AK Parti Sözcüsü Ömer Çelik, Cumhurbaşkanı ve AK Parti Genel Başkanı Recep Tayyip Erdoğan'ın başkanlık ettiği Merkez Karar ve Yönetim Kurulu (MKYK) Toplantısı'nın gündemine ilişkin açıklamalarda bulundu. Selde hayatını kaybedenlere rahmet dileyen Çelik, ”Genç bir kardeşimiz de vefat etti. Ailesine ve bütün CHP camiasına başsağlığı diliyoruz. Hükümetimiz devletimiz, gereken her türlü desteği sağlayacaktır. İlgili bakanlarımız sahadadır. Üzücü haberler üst üste geldi bugünlerde. İtalya’da da bir helikopter kazasında dört vatandaşımızı kaybettik" dedi.

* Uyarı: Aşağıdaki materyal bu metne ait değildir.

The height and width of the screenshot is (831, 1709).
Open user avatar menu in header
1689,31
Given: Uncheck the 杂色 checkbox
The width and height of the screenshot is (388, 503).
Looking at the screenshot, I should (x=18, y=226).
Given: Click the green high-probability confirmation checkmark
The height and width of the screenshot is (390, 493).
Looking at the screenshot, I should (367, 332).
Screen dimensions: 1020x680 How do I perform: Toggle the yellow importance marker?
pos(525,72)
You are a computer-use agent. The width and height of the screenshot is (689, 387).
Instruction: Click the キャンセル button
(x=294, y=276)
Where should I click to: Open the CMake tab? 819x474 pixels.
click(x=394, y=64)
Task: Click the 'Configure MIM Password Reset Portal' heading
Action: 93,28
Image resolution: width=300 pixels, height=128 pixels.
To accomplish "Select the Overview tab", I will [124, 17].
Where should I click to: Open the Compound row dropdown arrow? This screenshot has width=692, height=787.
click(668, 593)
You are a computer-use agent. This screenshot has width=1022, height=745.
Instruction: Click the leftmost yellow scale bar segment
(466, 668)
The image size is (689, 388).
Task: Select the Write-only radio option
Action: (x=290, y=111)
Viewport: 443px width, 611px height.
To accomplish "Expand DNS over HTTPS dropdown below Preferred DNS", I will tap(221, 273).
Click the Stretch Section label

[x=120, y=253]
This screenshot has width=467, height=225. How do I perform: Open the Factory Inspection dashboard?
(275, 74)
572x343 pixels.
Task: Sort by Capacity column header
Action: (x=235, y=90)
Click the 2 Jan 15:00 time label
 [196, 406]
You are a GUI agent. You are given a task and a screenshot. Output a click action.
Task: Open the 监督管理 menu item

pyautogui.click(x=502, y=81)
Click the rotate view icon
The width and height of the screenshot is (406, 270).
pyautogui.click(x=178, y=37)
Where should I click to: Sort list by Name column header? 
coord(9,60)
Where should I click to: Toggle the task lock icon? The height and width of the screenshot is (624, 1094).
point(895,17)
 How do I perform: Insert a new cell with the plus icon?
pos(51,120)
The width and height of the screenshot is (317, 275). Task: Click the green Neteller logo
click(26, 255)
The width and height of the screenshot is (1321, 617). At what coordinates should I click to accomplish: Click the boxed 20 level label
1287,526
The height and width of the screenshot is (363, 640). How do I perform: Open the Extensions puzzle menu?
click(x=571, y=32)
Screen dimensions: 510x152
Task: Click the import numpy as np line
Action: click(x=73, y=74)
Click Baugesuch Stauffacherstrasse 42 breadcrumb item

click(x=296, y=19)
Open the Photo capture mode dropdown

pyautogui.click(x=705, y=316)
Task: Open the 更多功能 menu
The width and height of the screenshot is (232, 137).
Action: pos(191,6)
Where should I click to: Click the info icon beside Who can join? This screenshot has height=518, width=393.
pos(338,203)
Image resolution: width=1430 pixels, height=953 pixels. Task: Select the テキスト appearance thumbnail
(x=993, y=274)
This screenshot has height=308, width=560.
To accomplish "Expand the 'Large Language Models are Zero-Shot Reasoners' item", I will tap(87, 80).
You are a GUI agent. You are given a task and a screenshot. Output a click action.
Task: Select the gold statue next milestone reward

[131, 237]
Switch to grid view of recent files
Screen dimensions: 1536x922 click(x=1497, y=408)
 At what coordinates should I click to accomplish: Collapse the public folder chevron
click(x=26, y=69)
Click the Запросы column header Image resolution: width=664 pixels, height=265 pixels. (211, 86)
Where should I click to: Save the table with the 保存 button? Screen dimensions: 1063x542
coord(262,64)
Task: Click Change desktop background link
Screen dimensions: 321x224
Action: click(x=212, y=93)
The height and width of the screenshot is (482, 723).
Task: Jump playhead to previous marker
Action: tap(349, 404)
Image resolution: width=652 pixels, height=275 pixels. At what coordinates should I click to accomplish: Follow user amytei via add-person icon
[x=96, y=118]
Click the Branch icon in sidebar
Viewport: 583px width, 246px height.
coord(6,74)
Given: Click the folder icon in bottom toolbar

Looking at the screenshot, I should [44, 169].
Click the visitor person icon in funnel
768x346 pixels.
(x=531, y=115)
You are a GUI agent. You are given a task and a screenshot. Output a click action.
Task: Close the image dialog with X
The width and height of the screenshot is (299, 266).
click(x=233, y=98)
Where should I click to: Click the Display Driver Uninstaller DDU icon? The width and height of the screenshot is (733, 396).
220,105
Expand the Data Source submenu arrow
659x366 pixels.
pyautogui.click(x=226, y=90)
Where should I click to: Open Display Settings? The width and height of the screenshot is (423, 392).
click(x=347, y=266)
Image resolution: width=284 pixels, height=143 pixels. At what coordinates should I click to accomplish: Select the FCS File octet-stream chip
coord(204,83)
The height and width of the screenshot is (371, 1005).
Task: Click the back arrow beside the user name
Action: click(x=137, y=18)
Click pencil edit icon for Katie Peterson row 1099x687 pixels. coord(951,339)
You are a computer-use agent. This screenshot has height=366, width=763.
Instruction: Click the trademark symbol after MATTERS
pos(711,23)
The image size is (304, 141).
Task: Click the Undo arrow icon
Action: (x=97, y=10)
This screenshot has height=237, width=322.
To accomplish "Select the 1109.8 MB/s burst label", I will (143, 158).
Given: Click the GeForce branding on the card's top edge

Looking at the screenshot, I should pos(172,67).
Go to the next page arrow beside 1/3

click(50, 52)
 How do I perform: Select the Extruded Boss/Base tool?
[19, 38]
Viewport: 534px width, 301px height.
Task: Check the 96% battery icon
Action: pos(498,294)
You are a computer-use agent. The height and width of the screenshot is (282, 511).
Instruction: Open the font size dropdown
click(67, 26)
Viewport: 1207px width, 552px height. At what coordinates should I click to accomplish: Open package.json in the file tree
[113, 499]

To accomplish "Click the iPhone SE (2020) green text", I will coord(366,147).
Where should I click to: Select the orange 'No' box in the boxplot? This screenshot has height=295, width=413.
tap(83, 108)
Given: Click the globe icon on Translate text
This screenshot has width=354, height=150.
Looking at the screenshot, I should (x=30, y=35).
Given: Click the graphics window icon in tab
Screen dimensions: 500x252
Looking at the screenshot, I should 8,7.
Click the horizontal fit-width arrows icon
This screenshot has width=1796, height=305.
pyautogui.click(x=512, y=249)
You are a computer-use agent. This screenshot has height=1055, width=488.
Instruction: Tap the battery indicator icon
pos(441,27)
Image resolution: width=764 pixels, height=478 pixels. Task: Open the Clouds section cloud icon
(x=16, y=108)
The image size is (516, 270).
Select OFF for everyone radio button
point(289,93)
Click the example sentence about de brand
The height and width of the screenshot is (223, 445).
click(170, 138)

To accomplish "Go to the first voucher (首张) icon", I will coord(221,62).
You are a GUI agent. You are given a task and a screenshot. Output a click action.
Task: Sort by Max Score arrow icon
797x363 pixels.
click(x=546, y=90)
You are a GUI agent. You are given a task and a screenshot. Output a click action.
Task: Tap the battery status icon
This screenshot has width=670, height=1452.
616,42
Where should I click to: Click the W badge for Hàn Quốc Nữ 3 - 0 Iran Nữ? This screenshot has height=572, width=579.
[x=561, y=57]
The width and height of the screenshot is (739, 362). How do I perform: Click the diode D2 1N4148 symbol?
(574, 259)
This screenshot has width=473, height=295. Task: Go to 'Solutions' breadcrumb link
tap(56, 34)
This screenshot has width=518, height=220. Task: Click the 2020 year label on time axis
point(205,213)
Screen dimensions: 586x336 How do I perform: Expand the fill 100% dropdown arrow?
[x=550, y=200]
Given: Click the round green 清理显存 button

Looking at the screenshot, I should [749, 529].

Diyarbakır Annelerinin sürekli gündemlerinde olduğunu söyleyen Çelik,” Terörle mücadele operasyonlarının devam ettiği kaydeden Çelik, Bu Türkiye’nin hiçbir şekilde taviz vermeyeceği en meşru mücadelelerinden bir tanesidir. Eğer Türkiye bu mücadeleyi vermeseydi hemen sınırının yakınında DEAŞ'ın PKK’nın bir takım terör yapılanmaları ortaya çıkacaktı. Bu gayrimeşru yapılanmaların hiçbir şekilde mümkün olmayacağını herhangi bir şekilde sınırımıza yakın bölgelerde böyle yapılanmalara izin vermeyeceğimizi, herhangi bir terör örgütü sembolünü buraya astırmayacağımızı defalarca ifade etmiştik" diye konuştu.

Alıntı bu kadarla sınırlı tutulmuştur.